The Slatest

North Carolina Court Blocks Republican Effort to Rig State Supreme Court Race

Chris Anglin.
Chris Anglin. Photo illustration by Slate. Photo by Chris Anglin, Mr.TinDC/Flickr CC.

A North Carolina court issued a preliminary injunction on Monday blocking the General Assembly’s attempt to throw a state Supreme Court race to the Republican incumbent. The court found that the GOP-dominated legislature likely violated the state constitution by stripping a Republican candidate of his party affiliation. Its ruling, if upheld on appeal, will thwart legislators’ efforts to protect the GOP incumbent from Republican challengers in the November election.

The mayhem in North Carolina began in 2017 when the legislature abolished judicial primaries over the veto of Democratic Gov. Roy Cooper. Republicans hoped to shield Republican Justice Barbara Jackson from competitors and hoped that several Democrats would run against each other in the general election. That didn’t happen. Instead, civil rights lawyer Anita Earls filed as the sole Democratic candidate, while Chris Anglin, a Raleigh attorney, filed as a Republican. Anglin was a registered Democrat until just before he joined the race. But he insisted he was running as a “constitutional Republican” to “stand up for the independence of the judiciary”—not as a Democratic plant. (There is no evidence that he colluded with the Democratic Party to spoil Jackson’s candidacy.)

In response, the General Assembly passed a new law that bars Supreme Court candidates from running with a party affiliation unless they were registered with that party at least 90 days before filing. The measure, pushed through during a special session in July, is clearly aimed at Anglin, who filed a lawsuit to preserve his GOP affiliation on the ballot, alleging the law infringed on his rights under the state constitution.

Wake County Superior Court Judge Rebecca Holt agreed in a forceful ruling handed down Monday afternoon. Holt explained that Anglin has “a vested right to have his party affiliation listed on the ballot”—a right the legislature infringed upon by changing the rules and applying them retroactively. This switcheroo “violates fundamental principles of fairness,” Holt found, “thereby violating [Anglin’s] right to due process” under the North Carolina constitution. She also held that the new law “severely burdens” Anglin’s “associational rights” under the state constitution by preventing him from affiliating with his chosen party. And because the law is justified by no compelling or legitimate state interest, she concluded, it must be set aside.
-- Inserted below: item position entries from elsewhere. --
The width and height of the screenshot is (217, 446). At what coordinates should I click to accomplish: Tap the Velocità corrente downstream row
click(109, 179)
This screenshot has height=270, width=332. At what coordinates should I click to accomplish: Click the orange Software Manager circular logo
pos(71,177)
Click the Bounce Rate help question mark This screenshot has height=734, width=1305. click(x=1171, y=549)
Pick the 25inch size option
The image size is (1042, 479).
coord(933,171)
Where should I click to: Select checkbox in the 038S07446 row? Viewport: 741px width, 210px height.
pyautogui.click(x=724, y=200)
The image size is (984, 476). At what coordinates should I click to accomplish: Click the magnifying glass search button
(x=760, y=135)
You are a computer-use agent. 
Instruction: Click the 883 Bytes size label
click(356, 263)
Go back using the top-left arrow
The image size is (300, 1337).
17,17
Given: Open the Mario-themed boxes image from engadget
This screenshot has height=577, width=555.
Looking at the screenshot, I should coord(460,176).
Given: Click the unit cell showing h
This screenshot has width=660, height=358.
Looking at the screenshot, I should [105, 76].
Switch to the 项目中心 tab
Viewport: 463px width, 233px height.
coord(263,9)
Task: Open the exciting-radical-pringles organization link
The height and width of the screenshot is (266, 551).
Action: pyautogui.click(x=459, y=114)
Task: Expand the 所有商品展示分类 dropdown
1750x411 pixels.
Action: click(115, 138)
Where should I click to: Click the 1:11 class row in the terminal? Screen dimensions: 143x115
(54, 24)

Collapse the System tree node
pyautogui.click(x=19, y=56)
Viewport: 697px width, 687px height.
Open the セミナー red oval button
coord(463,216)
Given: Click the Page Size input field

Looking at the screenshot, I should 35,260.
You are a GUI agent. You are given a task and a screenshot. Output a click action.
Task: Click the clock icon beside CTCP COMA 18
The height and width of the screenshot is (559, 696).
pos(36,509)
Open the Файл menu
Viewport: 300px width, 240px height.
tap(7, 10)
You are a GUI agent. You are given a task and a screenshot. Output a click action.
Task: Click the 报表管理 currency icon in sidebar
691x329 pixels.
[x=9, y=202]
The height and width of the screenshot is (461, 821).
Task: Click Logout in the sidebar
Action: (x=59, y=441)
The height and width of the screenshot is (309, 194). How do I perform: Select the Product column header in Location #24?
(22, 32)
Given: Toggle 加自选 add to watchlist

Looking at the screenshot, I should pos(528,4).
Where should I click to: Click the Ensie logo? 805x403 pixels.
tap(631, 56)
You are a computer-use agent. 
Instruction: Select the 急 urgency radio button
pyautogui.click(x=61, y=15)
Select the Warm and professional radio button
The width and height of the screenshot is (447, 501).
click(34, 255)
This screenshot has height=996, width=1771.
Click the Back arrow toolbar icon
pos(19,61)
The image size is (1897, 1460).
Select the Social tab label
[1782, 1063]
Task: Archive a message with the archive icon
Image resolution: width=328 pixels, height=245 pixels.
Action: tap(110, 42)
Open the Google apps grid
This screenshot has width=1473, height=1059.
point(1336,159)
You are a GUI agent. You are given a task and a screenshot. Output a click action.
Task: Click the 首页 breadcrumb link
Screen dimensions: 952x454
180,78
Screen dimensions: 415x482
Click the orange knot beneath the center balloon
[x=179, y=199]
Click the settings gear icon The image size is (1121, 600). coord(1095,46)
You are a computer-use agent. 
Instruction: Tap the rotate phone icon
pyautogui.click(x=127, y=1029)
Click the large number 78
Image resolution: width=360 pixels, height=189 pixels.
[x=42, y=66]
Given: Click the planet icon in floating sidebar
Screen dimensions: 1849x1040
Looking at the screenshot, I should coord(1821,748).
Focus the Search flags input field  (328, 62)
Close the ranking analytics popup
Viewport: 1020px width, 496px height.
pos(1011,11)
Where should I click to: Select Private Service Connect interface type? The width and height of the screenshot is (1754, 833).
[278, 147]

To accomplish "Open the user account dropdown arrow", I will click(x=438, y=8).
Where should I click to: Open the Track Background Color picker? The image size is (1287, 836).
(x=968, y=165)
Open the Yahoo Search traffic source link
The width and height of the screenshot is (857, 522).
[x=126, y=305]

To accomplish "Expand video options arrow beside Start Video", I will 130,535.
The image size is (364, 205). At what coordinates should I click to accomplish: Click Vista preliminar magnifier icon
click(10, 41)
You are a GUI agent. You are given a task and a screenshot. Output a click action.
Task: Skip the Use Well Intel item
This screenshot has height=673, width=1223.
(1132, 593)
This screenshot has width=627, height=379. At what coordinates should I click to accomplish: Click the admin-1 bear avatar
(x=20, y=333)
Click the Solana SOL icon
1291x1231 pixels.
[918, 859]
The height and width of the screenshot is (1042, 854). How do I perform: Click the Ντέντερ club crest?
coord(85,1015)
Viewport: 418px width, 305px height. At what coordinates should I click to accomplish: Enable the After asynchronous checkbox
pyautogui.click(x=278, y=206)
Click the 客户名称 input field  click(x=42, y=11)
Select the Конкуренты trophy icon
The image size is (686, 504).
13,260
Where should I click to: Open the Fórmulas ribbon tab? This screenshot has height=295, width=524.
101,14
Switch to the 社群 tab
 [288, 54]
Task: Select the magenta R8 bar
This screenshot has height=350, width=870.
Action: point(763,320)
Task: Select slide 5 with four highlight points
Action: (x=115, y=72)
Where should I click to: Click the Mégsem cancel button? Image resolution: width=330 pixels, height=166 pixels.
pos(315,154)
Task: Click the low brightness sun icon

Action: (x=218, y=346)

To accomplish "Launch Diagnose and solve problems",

Holt’s decision may not be the last word in this battle. Republicans could appeal the ruling, though time is running out, as ballots must be finalized this week. If they do appeal, the case will probably wind up at the state Supreme Court, where the Democratic majority has not hesitated to rein in legislative power grabs. Jackson will presumably recuse herself from the dispute given its direct bearing on her re-election. So it is quite likely that the high court would affirm Holt’s preliminary injunction, ensuring that Anglin will remain listed as a Republican in November. If that happens, Earls, the Democrat, has an excellent shot at winning the election, since Anglin will probably split the GOP vote. Her victory would give Democrats a 5–2 majority on the court, further emboldening progressive justices to strike down legislative overreach.

Ironically, Anglin’s fight to retain his party affiliation lends credence to his justification for entering the race. Although Republicans continue to allege, without proof, that Anglin is a mere spoiler, he has consistently asserted that he wants to combat “the constant assault on the independent judiciary.” He told me on Monday that Republicans’ last-minute attack on his candidacy has “shown exactly why I’m running. They want to make the judiciary an extension of the legislature.” Luckily for Anglin, they have not yet succeeded.